Visual Time series model training on GPU fails
Hello,
I'm getting this error whilst trying to train a time series model on GPU.
OSError: libnvToolsExt.so.1: cannot open shared object file: No such file or directory
I have done the following so far:
1. Created a cuda 10.2 enabled base image on the DSS and pushed the base images
2. Created a code environment and added the additional packages for visual time series forecasting (cuda 10.2)
I've also tried to use docker append to add cuda-nvtx-10-2 to the base image.
USER root
# Install cuda-nvtx-10-2
RUN yum-config-manager --add-repo https://developer.download.nvidia.com/compute/cuda/repos/rhel7/x86_64/cuda-rhel7.repo && \
yum install -y cuda-nvtx-10-2 && \
yum clean all
# Globally enable cuda-nvtx-10-2
ENV PATH=/usr/local/cuda-10.2/bin:${PATH} \
LD_LIBRARY_PATH=/usr/local/cuda-10.2/lib64:${LD_LIBRARY_PATH}
USER dataiku
The files are installed and available, but it they're still not found when the code runs.
I've seen online that others resolved this by including the /usr/local/cuda/lib64 path to $LD_LIBRARY_PATH folder but I'm unable to do so.
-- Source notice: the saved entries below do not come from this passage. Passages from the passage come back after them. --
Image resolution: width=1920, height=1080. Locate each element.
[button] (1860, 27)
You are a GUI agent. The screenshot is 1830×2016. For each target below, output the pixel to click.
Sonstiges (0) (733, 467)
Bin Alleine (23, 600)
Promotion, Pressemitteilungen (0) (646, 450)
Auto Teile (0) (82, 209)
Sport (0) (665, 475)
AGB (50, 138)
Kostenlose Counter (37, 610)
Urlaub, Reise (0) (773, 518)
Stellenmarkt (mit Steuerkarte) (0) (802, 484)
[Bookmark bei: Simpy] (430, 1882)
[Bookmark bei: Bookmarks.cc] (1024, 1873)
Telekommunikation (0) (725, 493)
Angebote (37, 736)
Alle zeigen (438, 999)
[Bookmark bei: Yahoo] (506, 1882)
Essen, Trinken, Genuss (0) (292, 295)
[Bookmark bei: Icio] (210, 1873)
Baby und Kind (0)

The ENV from the docker append doesn't seem to take effect.
Does anyone have any suggestions?
Thanks
Riaan
Operating system used: centos (cloud stack)
Answers
-
Sergey Dataiker, Dataiku DSS Core Designer, Dataiku DSS & SQL, Dataiku DSS Core Concepts Posts: 365 Dataiker
Hi @RiaanB
As you have also reported this in the support ticket, I will also reply to this here.
You will need to update LD_LIBRARY_PATH:
ENV LD_LIBRARY_PATH=/usr/local/cuda/compat:/usr/local/cuda/lib64${LD_LIBRARY_PATH:+:$LD_LIBRARY_PATH}
and rebuild images. We are going to fix this permanently in the upcoming releases.